<<<<

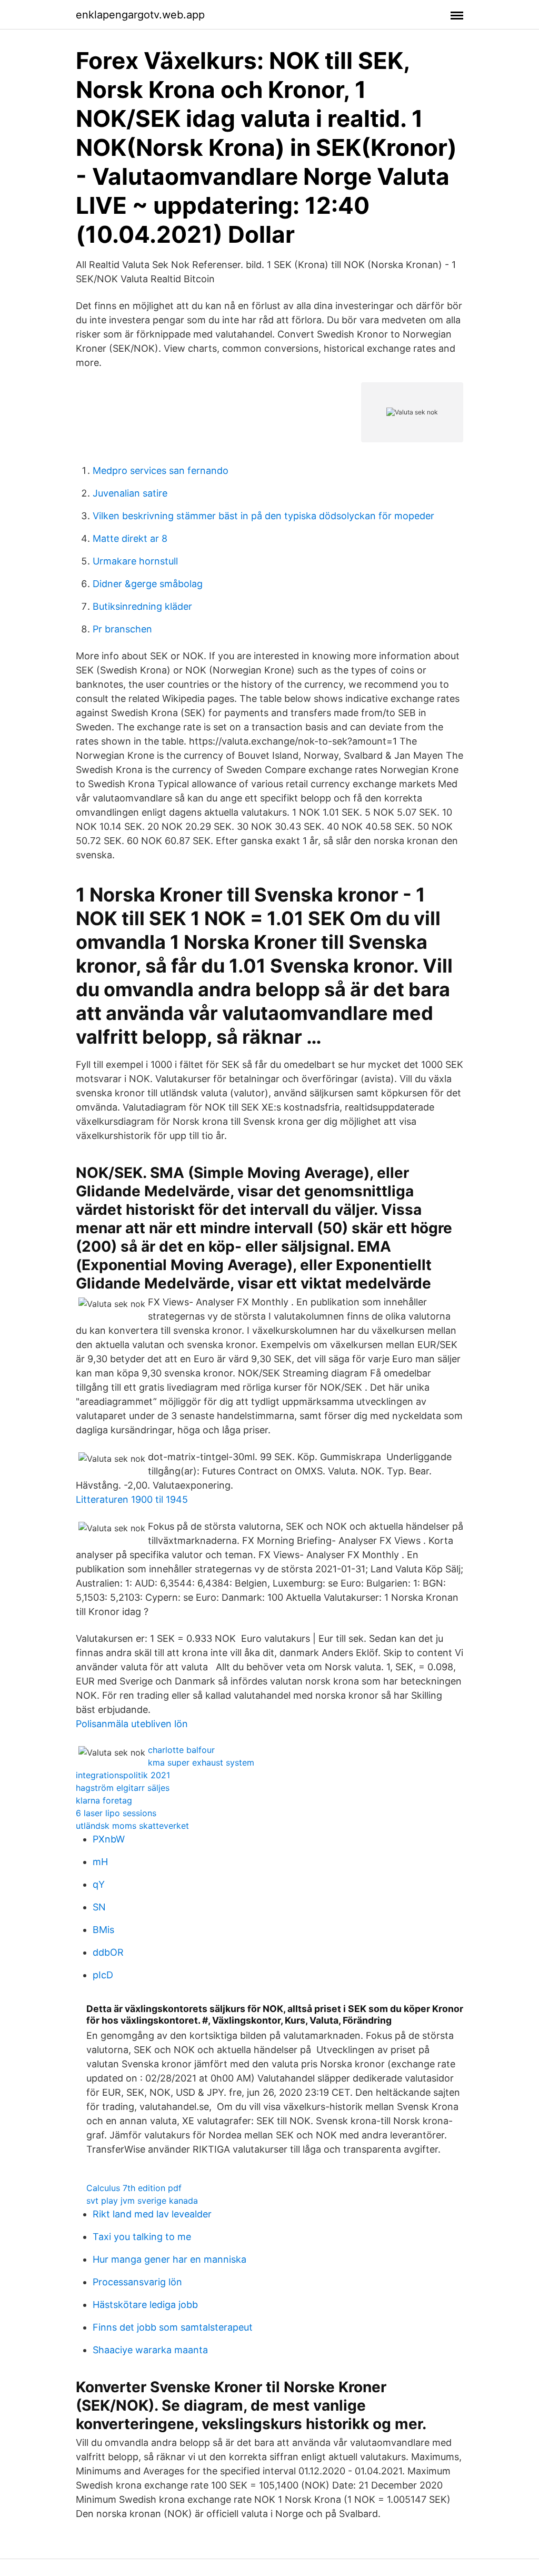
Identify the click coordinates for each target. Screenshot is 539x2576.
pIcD (103, 1974)
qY (99, 1884)
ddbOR (108, 1952)
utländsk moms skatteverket (132, 1825)
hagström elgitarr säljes (122, 1787)
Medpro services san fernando (160, 470)
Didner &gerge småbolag (148, 583)
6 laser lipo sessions (116, 1813)
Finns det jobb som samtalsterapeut (173, 2327)
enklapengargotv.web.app (140, 14)
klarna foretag (104, 1800)
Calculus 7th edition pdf (134, 2188)
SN (99, 1907)
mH (100, 1861)
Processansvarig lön (137, 2281)
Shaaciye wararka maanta (150, 2349)
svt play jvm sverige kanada (142, 2200)
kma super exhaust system (201, 1762)
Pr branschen (122, 629)
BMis (103, 1929)
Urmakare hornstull (135, 561)
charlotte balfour (181, 1750)
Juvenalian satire (130, 493)
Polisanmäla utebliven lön (132, 1723)
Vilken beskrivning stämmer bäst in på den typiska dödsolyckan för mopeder (263, 515)
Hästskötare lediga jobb (145, 2304)
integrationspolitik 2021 (123, 1775)
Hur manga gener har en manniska (169, 2259)
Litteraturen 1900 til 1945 (132, 1499)
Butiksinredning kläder (142, 606)
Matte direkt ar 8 (130, 538)
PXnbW (109, 1839)
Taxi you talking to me (142, 2236)
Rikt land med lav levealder (152, 2214)
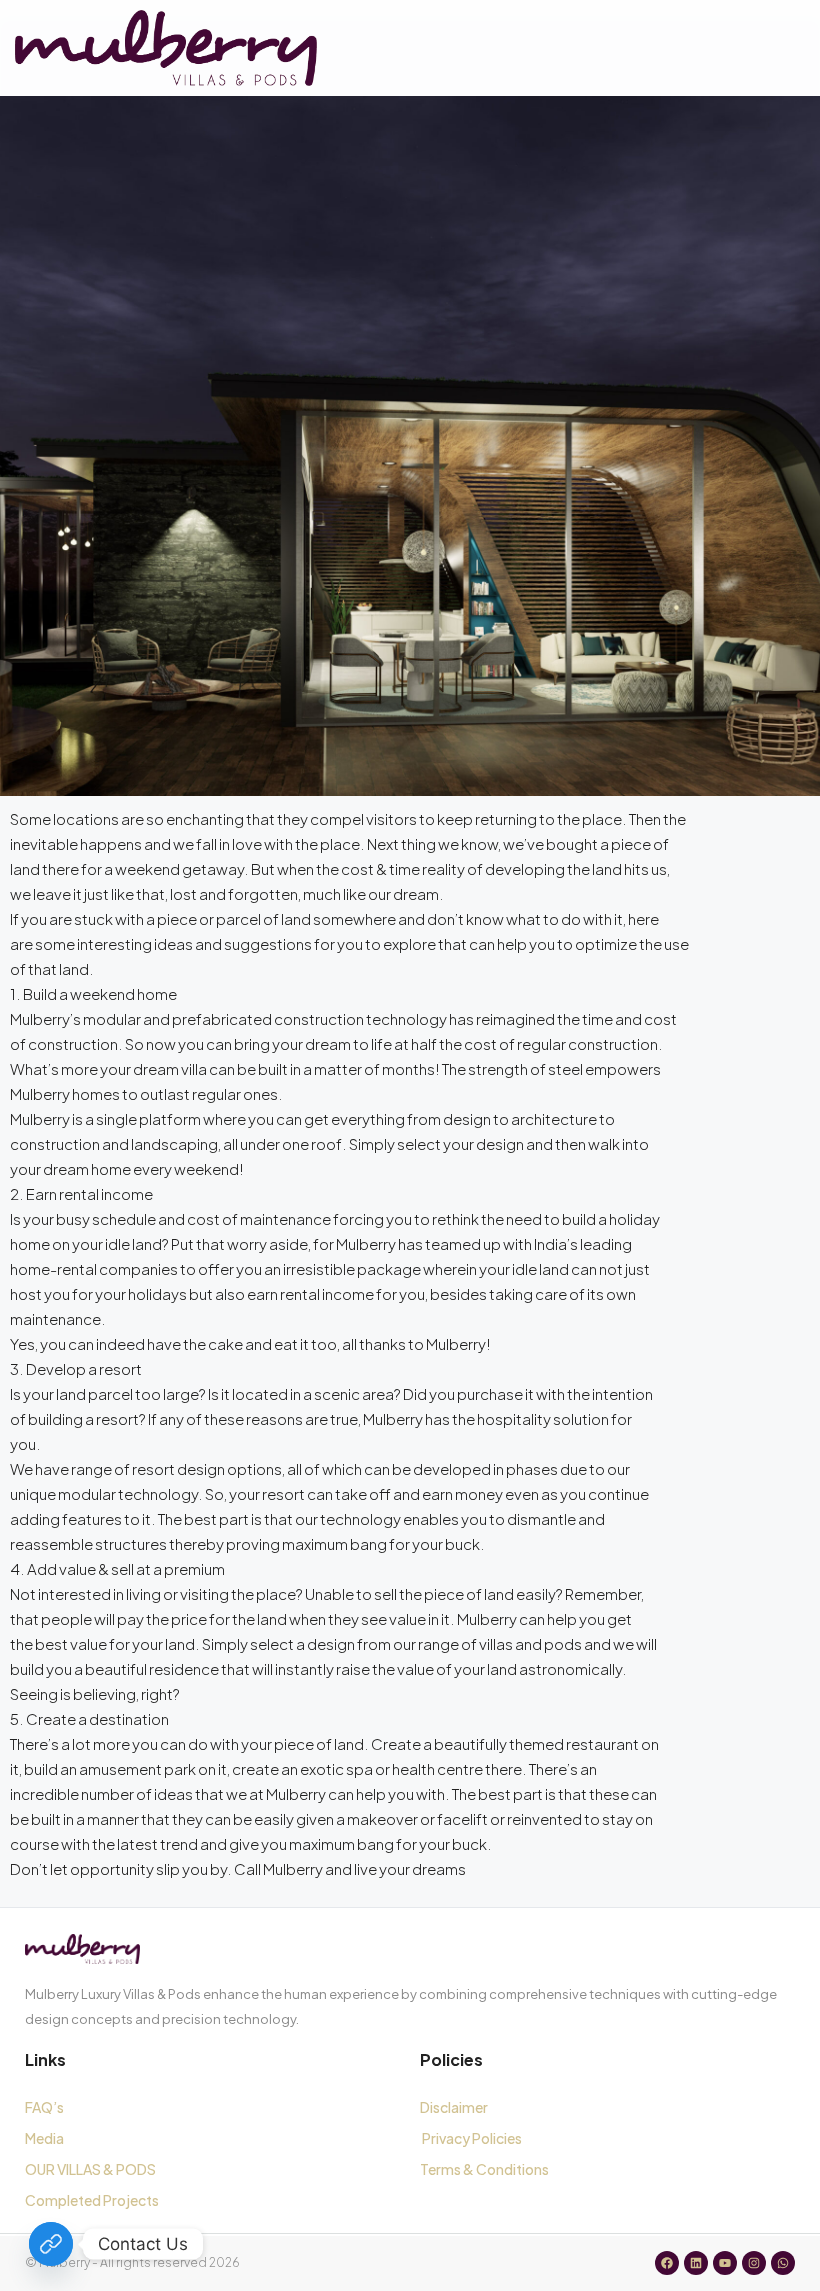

>>>>

# [PROMPT]
Nothing but the lines from the beginning of the material above through the line containing "Polisanmäla utebliven lön (132, 1723)" should appear in the answer, copied exactly and free of pictures.

# [RESULT OF THE TASK]
Identify the click coordinates for each target. Screenshot is 539x2576.
pIcD (103, 1974)
qY (99, 1884)
ddbOR (108, 1952)
utländsk moms skatteverket (132, 1825)
hagström elgitarr säljes (122, 1787)
Medpro services san fernando (160, 470)
Didner &gerge småbolag (148, 583)
6 laser lipo sessions (116, 1813)
Finns det jobb som samtalsterapeut (173, 2327)
enklapengargotv.web.app (140, 14)
klarna foretag (104, 1800)
Calculus 7th edition pdf (134, 2188)
SN (99, 1907)
mH (100, 1861)
Processansvarig lön (137, 2281)
Shaaciye wararka maanta (150, 2349)
svt play jvm sverige kanada (142, 2200)
kma super exhaust system (201, 1762)
Pr branschen (122, 629)
BMis (103, 1929)
Urmakare hornstull (135, 561)
charlotte balfour (181, 1750)
Juvenalian satire (130, 493)
Polisanmäla utebliven lön (132, 1723)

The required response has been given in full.